Starting at the first line, reproduce the listing below in full, exactly as given.

(Records for processing)
◇ ◇ ◇ ◇ ◇

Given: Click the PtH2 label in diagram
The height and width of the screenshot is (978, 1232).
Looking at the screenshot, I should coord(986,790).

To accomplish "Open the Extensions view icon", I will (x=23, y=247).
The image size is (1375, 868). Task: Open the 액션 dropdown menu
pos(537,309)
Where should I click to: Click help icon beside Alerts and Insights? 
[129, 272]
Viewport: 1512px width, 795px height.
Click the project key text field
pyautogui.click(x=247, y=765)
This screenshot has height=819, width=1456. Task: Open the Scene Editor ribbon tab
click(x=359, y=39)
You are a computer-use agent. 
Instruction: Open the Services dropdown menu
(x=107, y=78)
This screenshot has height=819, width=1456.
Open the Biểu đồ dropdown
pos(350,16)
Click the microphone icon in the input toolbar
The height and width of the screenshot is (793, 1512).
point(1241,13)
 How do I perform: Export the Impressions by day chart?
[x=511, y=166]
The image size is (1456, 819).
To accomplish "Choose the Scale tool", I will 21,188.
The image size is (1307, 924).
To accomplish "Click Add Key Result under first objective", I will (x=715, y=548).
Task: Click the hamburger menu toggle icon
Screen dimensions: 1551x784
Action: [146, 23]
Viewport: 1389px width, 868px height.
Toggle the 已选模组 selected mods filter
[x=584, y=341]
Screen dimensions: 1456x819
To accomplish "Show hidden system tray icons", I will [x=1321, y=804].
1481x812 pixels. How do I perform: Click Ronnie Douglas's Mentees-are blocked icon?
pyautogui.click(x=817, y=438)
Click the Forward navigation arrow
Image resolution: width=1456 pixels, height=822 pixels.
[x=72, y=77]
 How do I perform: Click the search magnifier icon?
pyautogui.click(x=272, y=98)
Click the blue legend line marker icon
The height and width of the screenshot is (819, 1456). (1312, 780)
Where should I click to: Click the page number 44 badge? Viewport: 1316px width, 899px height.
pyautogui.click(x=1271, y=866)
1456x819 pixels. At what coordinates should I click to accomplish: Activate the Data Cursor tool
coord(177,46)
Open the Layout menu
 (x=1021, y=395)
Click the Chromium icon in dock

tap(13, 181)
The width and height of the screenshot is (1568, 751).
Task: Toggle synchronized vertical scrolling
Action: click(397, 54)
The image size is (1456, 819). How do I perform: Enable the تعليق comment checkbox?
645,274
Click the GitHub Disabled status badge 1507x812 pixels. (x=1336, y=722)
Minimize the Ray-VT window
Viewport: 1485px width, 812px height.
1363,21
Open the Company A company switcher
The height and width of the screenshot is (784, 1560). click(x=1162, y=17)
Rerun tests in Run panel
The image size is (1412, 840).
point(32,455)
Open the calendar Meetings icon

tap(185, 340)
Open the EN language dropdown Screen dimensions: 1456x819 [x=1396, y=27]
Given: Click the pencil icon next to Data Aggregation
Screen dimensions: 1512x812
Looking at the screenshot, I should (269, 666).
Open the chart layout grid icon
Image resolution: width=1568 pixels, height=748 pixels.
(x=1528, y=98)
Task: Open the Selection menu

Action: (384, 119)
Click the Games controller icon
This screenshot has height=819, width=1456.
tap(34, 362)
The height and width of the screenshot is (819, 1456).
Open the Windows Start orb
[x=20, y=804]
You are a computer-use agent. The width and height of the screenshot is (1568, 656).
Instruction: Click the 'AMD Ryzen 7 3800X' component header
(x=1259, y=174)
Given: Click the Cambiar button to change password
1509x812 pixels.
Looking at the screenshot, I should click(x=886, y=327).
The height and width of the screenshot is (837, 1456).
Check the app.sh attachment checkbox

◇ ◇ ◇ ◇ ◇

(Result below)
Given: Click the PtH2 label in diagram
The height and width of the screenshot is (978, 1232).
Looking at the screenshot, I should coord(986,790).

To accomplish "Open the Extensions view icon", I will (x=23, y=247).
The image size is (1375, 868). Task: Open the 액션 dropdown menu
pos(537,309)
Where should I click to: Click help icon beside Alerts and Insights? 
[129, 272]
Viewport: 1512px width, 795px height.
Click the project key text field
pyautogui.click(x=247, y=765)
This screenshot has height=819, width=1456. Task: Open the Scene Editor ribbon tab
click(x=359, y=39)
You are a computer-use agent. 
Instruction: Open the Services dropdown menu
(x=107, y=78)
This screenshot has height=819, width=1456.
Open the Biểu đồ dropdown
pos(350,16)
Click the microphone icon in the input toolbar
The height and width of the screenshot is (793, 1512).
point(1241,13)
 How do I perform: Export the Impressions by day chart?
[x=511, y=166]
The image size is (1456, 819).
To accomplish "Choose the Scale tool", I will 21,188.
The image size is (1307, 924).
To accomplish "Click Add Key Result under first objective", I will (x=715, y=548).
Task: Click the hamburger menu toggle icon
Screen dimensions: 1551x784
Action: [146, 23]
Viewport: 1389px width, 868px height.
Toggle the 已选模组 selected mods filter
[x=584, y=341]
Screen dimensions: 1456x819
To accomplish "Show hidden system tray icons", I will [x=1321, y=804].
1481x812 pixels. How do I perform: Click Ronnie Douglas's Mentees-are blocked icon?
pyautogui.click(x=817, y=438)
Click the Forward navigation arrow
Image resolution: width=1456 pixels, height=822 pixels.
[x=72, y=77]
 How do I perform: Click the search magnifier icon?
pyautogui.click(x=272, y=98)
Click the blue legend line marker icon
The height and width of the screenshot is (819, 1456). (1312, 780)
Where should I click to: Click the page number 44 badge? Viewport: 1316px width, 899px height.
pyautogui.click(x=1271, y=866)
1456x819 pixels. At what coordinates should I click to accomplish: Activate the Data Cursor tool
coord(177,46)
Open the Layout menu
 (x=1021, y=395)
Click the Chromium icon in dock

tap(13, 181)
The width and height of the screenshot is (1568, 751).
Task: Toggle synchronized vertical scrolling
Action: click(397, 54)
The image size is (1456, 819). How do I perform: Enable the تعليق comment checkbox?
645,274
Click the GitHub Disabled status badge 1507x812 pixels. (x=1336, y=722)
Minimize the Ray-VT window
Viewport: 1485px width, 812px height.
1363,21
Open the Company A company switcher
The height and width of the screenshot is (784, 1560). click(x=1162, y=17)
Rerun tests in Run panel
The image size is (1412, 840).
point(32,455)
Open the calendar Meetings icon

tap(185, 340)
Open the EN language dropdown Screen dimensions: 1456x819 [x=1396, y=27]
Given: Click the pencil icon next to Data Aggregation
Screen dimensions: 1512x812
Looking at the screenshot, I should (269, 666).
Open the chart layout grid icon
Image resolution: width=1568 pixels, height=748 pixels.
(x=1528, y=98)
Task: Open the Selection menu

Action: (384, 119)
Click the Games controller icon
This screenshot has height=819, width=1456.
tap(34, 362)
The height and width of the screenshot is (819, 1456).
Open the Windows Start orb
[x=20, y=804]
You are a computer-use agent. The width and height of the screenshot is (1568, 656).
Instruction: Click the 'AMD Ryzen 7 3800X' component header
(x=1259, y=174)
Given: Click the Cambiar button to change password
1509x812 pixels.
Looking at the screenshot, I should click(x=886, y=327).
The height and width of the screenshot is (837, 1456).
Check the app.sh attachment checkbox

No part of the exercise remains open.